FAKSI has also consistently emphasised that ISIL is more than a jihadist organisation and, indeed, has the trappings of a state, given the large tracts of territory it controls and administers. A variety of tools have been used to promote these messages, including a magazine (Al Muhajirn), social media networks, online discussion forums (known as Multaqad Da’wiy) and a dedicated jihadi website (Al-Mustaqbal). As part of its campaign to solicit popular backing for ISIL, FAKSI has also organised mass ceremonies in which participants pledge support to the concept of an Islamic state.
Another entity that has been influential in generating grassroots support for ISIL is the Forum Pendukung Daulah Islamiyah (FPDI). Dr Amir Mahmud (a veteran of the Afghan mujahideen) founded the group on 15 July 2014 and, like FAKSI, it has staged a series of public gatherings to promote al-Baghdadi and his cause. More than 500 men attended FPDI’s inaugural meeting outside the Baitu Makmur Mosque in Solo, during which they openly backed the establishment of a dedicated Islamist caliphate in the Middle East.
Several prominent members of Jamaah Anshorut Tauhid (JAT), which was established in 2008, have also sworn allegiance to al-Baghdadi. Notably, they include Abu Bakar Bashir, the incarcerated founder of the movement, the former spiritual emir of JI, and a highly prominent figure among Indonesian Islamists.
Along with 24 other prisoners, he uploaded a letter on FAKSI’s website pledging his bai’at (oath) to ISIL in July 2014, posting the written statement from the praying room of what was supposed to be the highly secured Pasir Putih penitentiary on Nusakambangan Island off Ciulacap, Central Java.
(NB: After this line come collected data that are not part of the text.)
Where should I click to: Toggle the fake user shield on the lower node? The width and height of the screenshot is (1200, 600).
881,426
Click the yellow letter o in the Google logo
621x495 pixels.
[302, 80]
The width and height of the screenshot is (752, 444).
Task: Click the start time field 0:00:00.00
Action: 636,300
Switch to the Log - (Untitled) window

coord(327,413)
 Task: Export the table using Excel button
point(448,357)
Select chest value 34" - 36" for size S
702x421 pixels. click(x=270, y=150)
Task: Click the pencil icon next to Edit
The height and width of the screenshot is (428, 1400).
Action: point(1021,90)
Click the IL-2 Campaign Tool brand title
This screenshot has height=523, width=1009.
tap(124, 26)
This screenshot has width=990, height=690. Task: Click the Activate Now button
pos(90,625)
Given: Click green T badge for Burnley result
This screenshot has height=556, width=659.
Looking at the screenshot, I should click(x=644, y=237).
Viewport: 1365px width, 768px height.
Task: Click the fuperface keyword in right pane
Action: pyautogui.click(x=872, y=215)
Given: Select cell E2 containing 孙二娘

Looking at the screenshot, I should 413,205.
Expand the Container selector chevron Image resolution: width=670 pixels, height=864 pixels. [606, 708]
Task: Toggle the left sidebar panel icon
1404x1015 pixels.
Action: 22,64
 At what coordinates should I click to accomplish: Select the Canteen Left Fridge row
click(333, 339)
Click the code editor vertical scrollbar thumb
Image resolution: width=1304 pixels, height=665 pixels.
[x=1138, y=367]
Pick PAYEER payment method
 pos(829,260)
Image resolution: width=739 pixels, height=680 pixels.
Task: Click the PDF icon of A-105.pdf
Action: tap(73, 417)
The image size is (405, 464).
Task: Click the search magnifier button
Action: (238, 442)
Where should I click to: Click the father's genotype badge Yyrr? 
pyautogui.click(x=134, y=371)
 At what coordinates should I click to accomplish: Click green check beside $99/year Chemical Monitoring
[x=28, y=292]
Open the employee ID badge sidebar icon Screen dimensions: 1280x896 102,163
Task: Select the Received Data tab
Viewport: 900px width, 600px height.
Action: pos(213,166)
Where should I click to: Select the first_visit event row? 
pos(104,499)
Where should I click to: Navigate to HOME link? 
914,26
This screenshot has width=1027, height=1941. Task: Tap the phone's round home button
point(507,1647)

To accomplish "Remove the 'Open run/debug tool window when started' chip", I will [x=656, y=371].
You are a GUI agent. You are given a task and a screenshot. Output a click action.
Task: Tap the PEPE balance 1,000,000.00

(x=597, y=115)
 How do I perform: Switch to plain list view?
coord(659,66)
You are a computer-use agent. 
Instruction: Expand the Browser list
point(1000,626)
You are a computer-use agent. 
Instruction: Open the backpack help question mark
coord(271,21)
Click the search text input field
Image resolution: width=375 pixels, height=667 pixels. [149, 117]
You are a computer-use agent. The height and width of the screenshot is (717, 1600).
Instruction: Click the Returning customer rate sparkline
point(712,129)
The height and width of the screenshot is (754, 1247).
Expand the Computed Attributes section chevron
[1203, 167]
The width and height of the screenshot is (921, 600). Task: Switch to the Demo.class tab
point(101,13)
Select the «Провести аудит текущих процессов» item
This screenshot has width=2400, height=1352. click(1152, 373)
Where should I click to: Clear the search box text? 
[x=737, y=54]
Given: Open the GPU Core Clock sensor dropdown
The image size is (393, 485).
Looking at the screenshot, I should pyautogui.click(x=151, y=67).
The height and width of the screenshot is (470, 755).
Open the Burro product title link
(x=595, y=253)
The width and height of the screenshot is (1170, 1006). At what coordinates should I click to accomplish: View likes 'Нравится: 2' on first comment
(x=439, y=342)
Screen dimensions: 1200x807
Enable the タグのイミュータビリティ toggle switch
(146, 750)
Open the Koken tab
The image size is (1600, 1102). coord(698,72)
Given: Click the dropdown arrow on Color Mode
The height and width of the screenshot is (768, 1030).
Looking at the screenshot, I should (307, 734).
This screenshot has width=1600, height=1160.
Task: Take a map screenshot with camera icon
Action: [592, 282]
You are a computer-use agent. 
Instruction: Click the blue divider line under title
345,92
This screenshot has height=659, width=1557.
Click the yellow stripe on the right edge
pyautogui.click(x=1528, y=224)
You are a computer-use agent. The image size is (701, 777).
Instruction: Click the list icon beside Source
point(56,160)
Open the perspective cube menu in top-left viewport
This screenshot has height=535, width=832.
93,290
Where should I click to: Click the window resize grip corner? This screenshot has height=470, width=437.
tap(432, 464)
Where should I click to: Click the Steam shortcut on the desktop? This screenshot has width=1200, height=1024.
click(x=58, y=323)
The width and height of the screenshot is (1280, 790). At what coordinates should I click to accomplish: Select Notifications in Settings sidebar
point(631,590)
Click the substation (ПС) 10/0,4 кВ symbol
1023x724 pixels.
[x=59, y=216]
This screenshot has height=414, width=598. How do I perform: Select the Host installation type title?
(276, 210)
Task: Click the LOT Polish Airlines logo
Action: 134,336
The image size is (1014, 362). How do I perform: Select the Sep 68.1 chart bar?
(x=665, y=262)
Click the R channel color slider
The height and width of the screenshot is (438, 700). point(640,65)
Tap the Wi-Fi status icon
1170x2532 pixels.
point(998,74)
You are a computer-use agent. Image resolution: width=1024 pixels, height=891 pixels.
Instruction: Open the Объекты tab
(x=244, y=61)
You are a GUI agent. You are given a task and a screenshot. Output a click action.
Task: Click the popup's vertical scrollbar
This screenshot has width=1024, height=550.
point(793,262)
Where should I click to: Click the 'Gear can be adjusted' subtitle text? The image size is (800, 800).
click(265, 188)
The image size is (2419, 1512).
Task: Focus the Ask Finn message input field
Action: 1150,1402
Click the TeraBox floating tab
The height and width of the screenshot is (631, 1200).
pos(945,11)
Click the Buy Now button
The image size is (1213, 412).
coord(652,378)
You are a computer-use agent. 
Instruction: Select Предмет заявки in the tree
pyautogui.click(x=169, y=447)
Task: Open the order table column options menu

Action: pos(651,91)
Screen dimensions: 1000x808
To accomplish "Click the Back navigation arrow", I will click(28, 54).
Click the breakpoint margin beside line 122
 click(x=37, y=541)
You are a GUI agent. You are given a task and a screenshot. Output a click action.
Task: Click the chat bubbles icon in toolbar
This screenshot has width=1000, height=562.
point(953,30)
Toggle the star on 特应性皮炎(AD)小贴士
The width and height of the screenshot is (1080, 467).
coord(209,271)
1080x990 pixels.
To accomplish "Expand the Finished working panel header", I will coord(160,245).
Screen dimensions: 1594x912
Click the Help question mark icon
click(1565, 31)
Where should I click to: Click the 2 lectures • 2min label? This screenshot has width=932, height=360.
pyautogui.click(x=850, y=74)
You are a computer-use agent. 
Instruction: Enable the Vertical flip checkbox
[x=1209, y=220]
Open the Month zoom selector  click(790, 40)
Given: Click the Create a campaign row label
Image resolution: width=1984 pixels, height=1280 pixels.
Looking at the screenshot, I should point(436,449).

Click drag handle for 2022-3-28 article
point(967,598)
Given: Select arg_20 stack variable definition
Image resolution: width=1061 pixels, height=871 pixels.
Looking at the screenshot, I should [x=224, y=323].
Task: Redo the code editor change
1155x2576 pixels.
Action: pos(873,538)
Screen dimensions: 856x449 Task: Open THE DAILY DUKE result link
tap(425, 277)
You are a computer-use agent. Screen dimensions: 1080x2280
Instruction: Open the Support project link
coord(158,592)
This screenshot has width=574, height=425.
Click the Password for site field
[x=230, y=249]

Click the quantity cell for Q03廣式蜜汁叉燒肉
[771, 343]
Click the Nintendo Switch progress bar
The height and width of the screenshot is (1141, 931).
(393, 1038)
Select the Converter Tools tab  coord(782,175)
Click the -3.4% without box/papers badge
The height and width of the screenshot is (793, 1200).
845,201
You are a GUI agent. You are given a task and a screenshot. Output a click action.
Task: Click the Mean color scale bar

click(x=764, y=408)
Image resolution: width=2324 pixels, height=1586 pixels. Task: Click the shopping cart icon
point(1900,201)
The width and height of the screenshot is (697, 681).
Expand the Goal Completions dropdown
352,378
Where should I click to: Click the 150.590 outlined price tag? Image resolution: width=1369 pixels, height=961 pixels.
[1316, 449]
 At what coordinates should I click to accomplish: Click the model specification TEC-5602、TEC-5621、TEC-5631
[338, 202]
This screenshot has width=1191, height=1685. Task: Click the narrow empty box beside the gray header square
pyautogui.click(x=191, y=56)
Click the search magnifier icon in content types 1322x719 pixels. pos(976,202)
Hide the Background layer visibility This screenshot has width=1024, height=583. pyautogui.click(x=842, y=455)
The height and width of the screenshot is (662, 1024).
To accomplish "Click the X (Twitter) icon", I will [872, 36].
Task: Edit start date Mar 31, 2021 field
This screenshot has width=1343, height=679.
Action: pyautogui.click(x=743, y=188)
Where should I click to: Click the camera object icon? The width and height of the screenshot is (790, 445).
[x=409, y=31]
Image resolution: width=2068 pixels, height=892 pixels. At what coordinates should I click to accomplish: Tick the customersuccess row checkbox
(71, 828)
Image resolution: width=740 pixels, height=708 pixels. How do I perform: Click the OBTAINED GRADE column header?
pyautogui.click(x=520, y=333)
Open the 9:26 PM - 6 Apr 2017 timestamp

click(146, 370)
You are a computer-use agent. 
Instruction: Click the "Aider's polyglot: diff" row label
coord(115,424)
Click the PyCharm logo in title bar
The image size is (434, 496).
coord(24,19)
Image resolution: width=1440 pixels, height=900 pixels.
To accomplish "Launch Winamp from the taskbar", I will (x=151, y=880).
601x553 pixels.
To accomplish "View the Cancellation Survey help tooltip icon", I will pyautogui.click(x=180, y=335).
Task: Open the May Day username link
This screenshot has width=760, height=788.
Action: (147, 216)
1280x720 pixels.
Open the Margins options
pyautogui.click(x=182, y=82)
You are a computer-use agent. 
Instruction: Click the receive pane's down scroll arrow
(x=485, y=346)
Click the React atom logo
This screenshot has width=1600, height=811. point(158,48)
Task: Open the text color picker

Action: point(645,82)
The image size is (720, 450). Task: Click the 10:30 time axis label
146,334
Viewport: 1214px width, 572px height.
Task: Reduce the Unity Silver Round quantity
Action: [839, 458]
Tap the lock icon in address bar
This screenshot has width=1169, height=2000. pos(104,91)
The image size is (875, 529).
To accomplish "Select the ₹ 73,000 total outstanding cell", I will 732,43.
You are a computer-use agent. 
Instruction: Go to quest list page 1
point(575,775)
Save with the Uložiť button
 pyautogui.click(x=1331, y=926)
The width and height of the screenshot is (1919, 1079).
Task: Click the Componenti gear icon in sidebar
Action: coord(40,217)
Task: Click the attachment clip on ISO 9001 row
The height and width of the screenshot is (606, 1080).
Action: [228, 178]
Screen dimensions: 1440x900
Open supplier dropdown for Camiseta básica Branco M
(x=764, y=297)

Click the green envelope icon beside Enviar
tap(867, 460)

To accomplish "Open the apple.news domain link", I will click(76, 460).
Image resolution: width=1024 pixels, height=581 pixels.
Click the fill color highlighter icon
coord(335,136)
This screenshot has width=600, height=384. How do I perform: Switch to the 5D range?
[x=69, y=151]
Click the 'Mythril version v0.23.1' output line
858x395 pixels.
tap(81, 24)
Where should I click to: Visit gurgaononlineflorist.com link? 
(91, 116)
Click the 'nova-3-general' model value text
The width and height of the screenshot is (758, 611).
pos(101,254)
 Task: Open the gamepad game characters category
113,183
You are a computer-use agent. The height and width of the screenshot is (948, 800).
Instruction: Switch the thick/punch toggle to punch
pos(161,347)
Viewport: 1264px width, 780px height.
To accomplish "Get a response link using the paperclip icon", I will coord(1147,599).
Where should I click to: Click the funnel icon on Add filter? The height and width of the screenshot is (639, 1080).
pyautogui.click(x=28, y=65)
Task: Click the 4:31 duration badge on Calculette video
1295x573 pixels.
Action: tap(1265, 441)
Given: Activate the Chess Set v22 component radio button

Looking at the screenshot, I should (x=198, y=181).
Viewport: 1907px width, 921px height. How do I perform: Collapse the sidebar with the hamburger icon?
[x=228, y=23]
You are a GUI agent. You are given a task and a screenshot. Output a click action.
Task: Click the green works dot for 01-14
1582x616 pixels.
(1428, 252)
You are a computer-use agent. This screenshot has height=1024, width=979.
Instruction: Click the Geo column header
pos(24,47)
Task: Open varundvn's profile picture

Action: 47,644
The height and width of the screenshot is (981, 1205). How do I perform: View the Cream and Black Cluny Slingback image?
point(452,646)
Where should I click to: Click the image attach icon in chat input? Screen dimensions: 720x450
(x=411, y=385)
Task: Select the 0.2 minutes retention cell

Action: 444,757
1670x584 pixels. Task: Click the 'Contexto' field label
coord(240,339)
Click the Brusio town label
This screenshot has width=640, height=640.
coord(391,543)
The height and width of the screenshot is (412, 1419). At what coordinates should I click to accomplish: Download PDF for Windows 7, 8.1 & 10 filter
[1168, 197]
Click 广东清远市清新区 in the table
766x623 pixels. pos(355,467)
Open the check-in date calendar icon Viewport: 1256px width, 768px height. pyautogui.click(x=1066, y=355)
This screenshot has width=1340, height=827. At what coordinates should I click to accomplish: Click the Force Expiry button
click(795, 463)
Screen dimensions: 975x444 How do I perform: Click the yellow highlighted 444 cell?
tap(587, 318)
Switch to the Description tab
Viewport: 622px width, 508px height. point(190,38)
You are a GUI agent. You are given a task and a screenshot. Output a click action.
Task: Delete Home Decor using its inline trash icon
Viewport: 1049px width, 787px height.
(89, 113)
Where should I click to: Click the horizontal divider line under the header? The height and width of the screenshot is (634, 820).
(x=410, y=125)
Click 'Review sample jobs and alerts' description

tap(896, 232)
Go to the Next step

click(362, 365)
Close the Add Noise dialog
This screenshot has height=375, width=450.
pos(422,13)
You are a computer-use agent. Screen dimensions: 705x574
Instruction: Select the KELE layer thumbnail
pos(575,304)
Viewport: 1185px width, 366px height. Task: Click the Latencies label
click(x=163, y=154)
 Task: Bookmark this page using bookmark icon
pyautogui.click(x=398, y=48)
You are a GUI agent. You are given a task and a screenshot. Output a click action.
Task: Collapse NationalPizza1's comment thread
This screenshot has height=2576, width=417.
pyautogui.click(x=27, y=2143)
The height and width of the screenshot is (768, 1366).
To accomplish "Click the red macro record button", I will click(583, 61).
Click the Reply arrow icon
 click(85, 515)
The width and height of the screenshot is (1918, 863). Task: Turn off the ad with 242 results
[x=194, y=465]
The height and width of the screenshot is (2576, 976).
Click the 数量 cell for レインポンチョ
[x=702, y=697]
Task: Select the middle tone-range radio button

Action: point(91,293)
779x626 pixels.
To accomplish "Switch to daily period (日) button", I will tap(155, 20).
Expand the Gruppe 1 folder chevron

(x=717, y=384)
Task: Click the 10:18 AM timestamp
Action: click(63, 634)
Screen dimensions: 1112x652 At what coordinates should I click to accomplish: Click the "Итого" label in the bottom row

In their letter, Bashir and his fellow inmates announced that they considered themselves to be part of al-Baghdadi’s army and stood ready to obey the orders of the caliphate that he led. Bashir followed up the letter with a proclamation that it was obligatory for all members of JAT to both respect and obey his bai’at, declaring that any who refused to do so would be thrown out of the group. Some did indeed rebuff allegiance to ISIL and were duly expelled.
The country’s most active terrorist group, Mujahideen Indonesia Timor (MIT), has also pledged allegiance to ISIL. Santoso (aka Abu Mus’ab al-Zarqawi al-Indonesi), a former field commander in JAT, leads the group. It acts as an umbrella movement for militants based in the simmering conflict zones of Poso, Palu and Bima and has been linked to numerous attacks on the police.
Despite an intense crackdown on its activities, MIT continues to threaten domestic security and, according to intelligence officials, has a high potential to commit terrorist acts and accept fighters from the international Islamist network into its membership. The group has also allegedly sought out individuals proficient in information technology who have reportedly been highly active in urging Indonesians to wage a domestic jihad via videos disseminated over the internet.
Apart from FAKSI, FPDI, JAT and MIT, at least two organisations have been identified as local branches of ISIL in Indonesia. One is Anshar ul Khilafah, which was discovered in August 2014 and had apparently been operational for at least a month using a village mosque in Sempu, Malang, as its headquarters.
The group’s influence has reportedly spread to several areas of Central Java, particularly Solo, where local media sources say growing numbers of Muslims are using it as a vehicle for pledging loyalty to ISIL. The other is the somewhat amorphously named Tasikmalaya Group. Ustaz Dani and Amin Mude are believed to be the chief coordinators of the cell, which is thought to have established a dedicated committee to oversee the selection, training and travel of Indonesians wishing to fight for ISIL in Iraq and Syria.
Overall, more than 2,000 Indonesians are thought to have declared support for ISIL. While many of those individuals will probably neither seek to go to Syria or Iraq nor propagate violence, the figure is indicative of the residual appeal that the idea of a caliphate can have in a devout public.